Event triggered state machine refers to a machine that initiates an action when it detects a certain event. A functional electrical stimulation system to correct for foot drop is often called an event-triggered state machine.

The foot switch within patient’s shoe (often in the heel cushion) senses and relays Heel Strike and Toe lift events to control unit. Control unit monitors sensed information and provides electrical stimulation when detecting gait events. This makes the system a closed loop. The control switch is set to autonomic cyclic stimulation

Surface stimulation electrodes are placed on the skin distal to the knee, near where the peroneal nerve courses. Battery powered external unit is connected to the foot switch and electrodes and stimulates the subject’s peroneal nerve to cause dorsiflexion of the ankle during swing phase.

30
Q

What are the main drawbacks for external systems for walking with foot drop?

A

Requires individual to have a sufficient cognitive level to administer and apply device to oneself. Individual must be trained to place electrodes on oneself, sometimes may be unable to find it even after being taught. Relies on individual being able to palpate head of fibula (may not be possible if overweight).

External systems stimulation can be affected by humidity and moisture.

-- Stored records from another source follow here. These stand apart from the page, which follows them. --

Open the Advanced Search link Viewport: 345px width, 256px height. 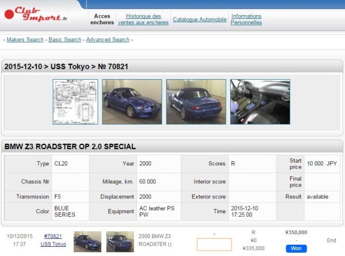click(108, 39)
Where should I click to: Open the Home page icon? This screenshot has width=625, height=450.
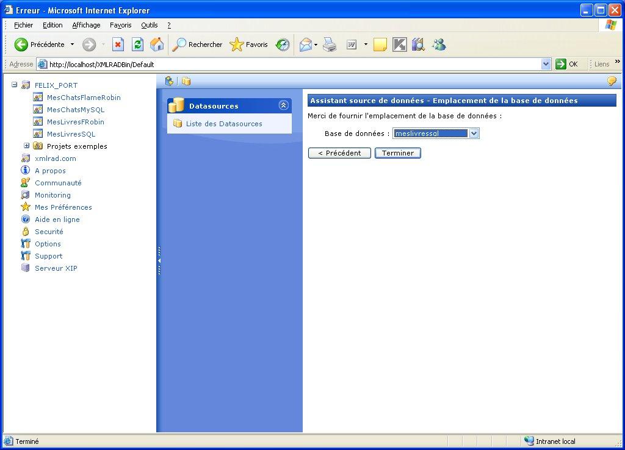157,45
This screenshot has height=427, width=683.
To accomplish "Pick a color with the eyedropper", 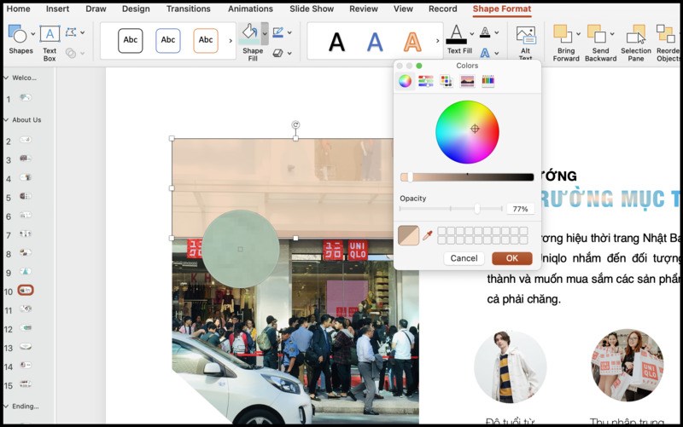I will click(x=428, y=235).
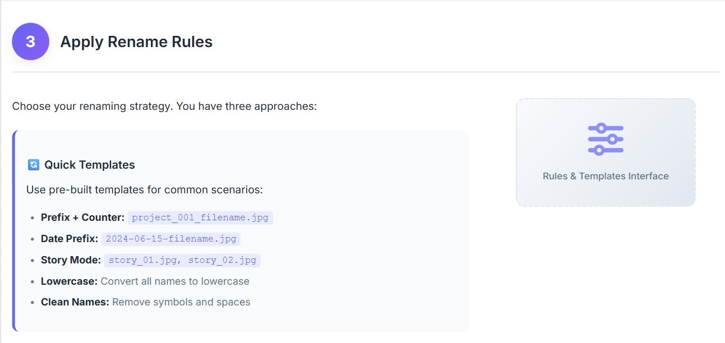Click the Use pre-built templates intro sentence
This screenshot has height=343, width=725.
click(144, 190)
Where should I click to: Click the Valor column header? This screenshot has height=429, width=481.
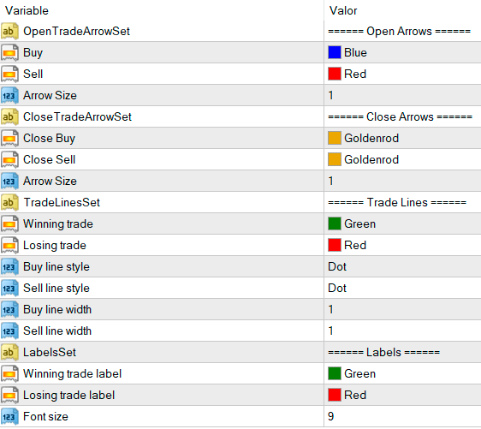coord(343,11)
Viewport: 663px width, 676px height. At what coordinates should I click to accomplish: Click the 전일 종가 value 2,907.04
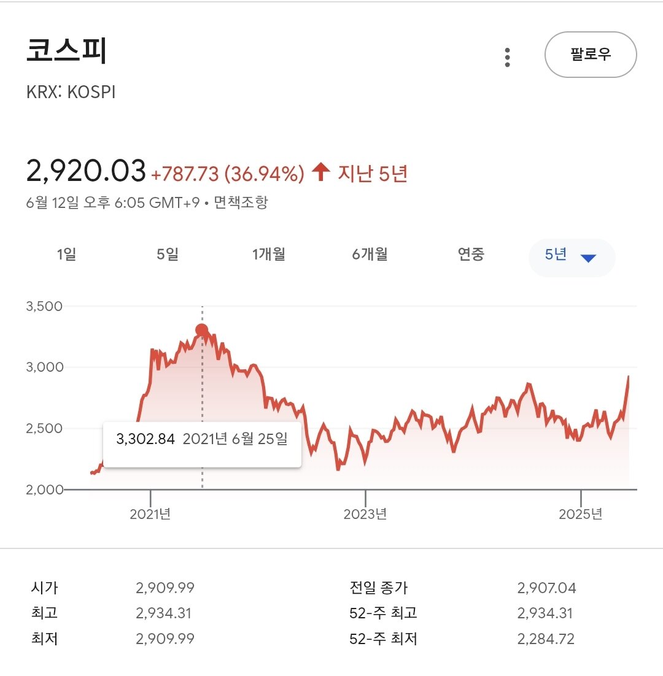coord(546,588)
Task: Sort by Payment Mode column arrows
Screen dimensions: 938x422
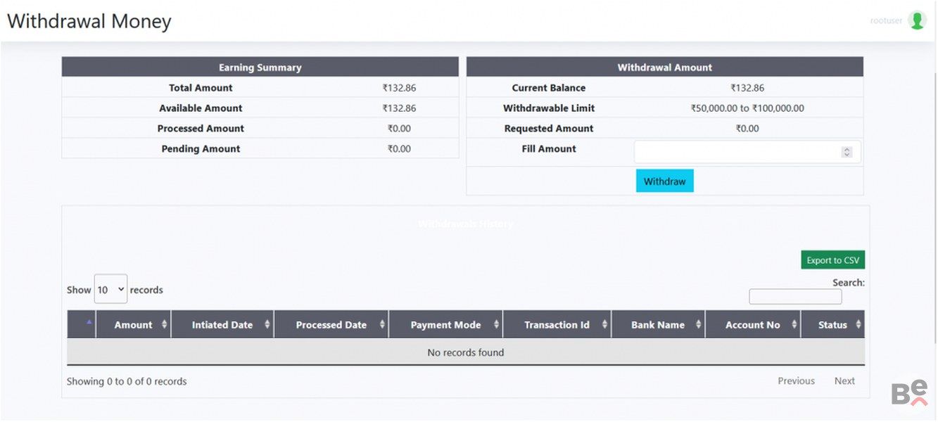Action: [496, 324]
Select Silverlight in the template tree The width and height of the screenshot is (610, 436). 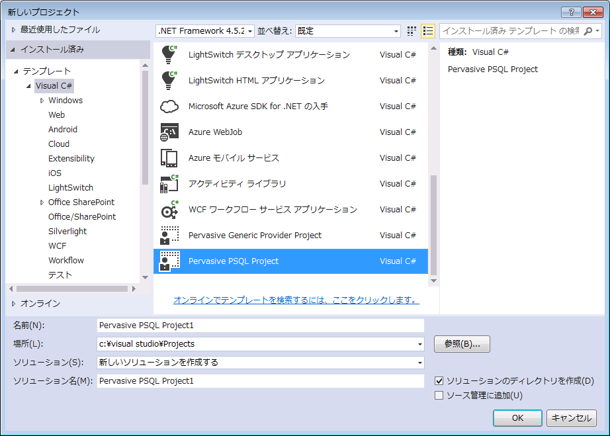pos(67,232)
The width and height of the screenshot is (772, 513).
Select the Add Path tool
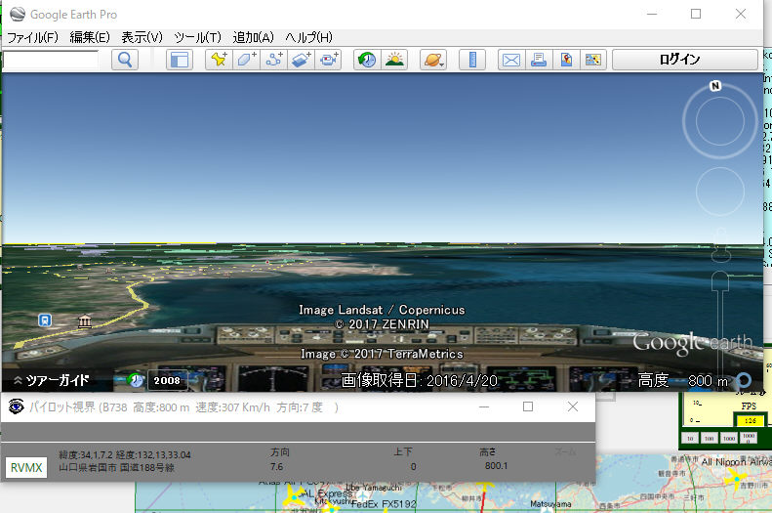(274, 60)
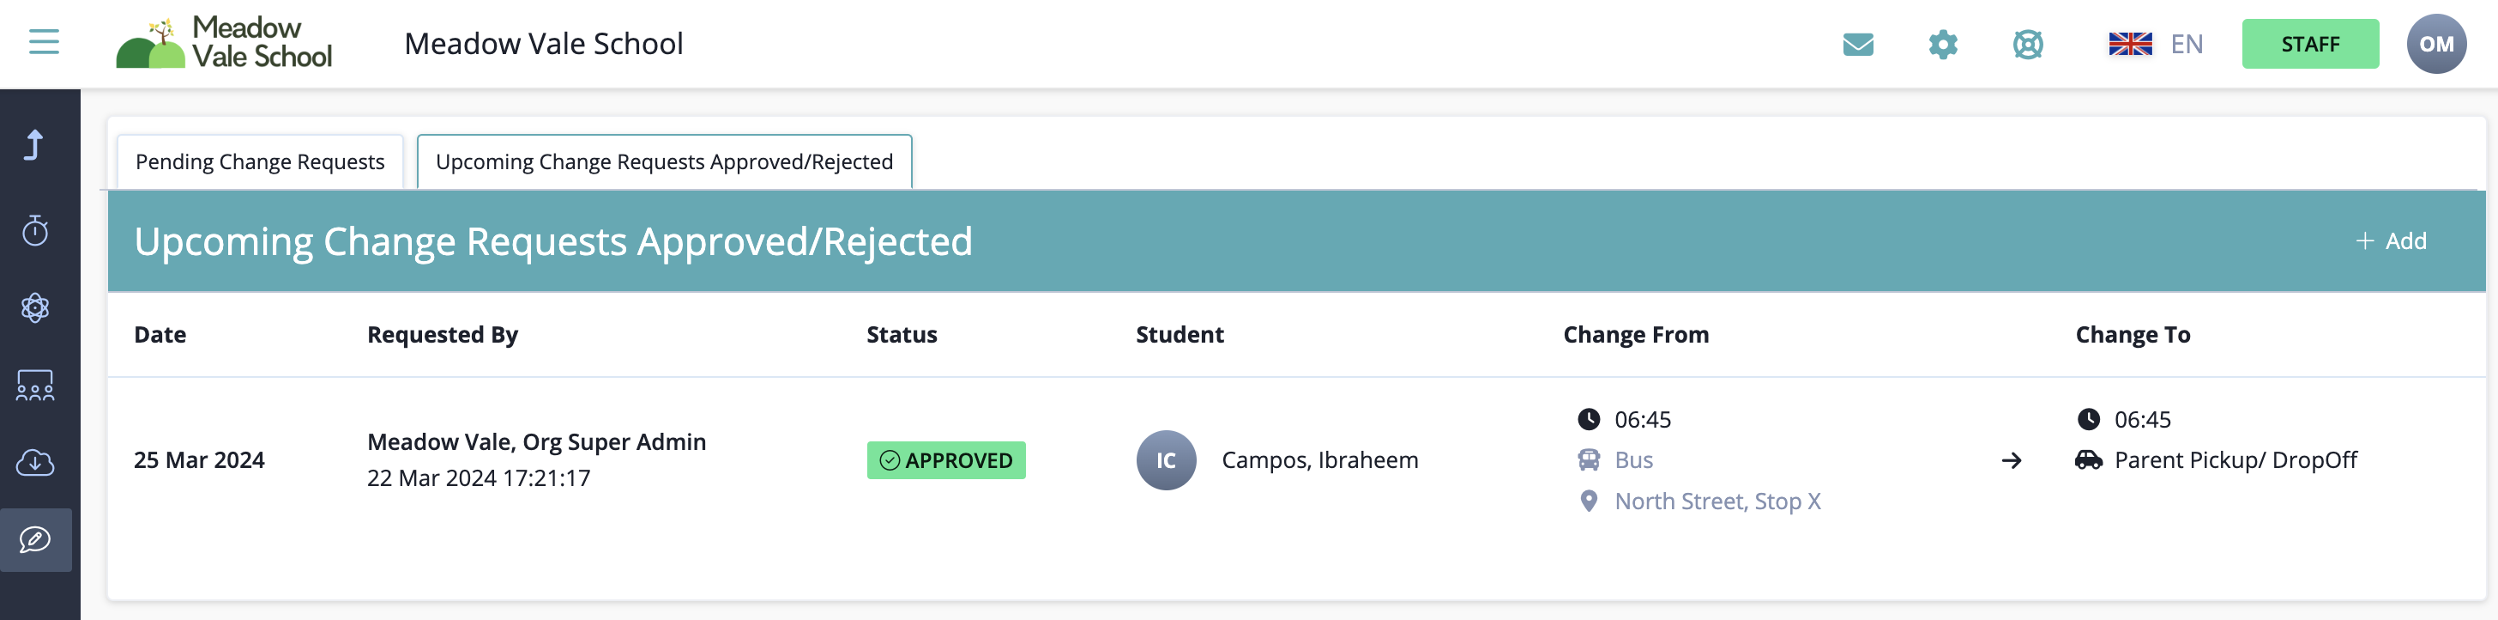
Task: Switch to Pending Change Requests tab
Action: pyautogui.click(x=260, y=162)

Electrodes can cause skin irritation and be uncomfortable. Less stable stimulation than implanted FES systems. Not convenient as you have to put it on everyday.

31
Q

Describe the difference between orthotic effects and therapeutic effects of using FES. How do you
maximize each?

A

Orthotic effects are benefits reaped while wearing the FES. Can be maximized by ensuring correct electrode placement and FES use.

Therapeutic effects are benefits seen when not wearing the FES but are reaped from use of FES. Also known as carry over effects. Can be maximized with consistent use of FES + rehabilitation exercise program with physiotherapist and occupational therapist.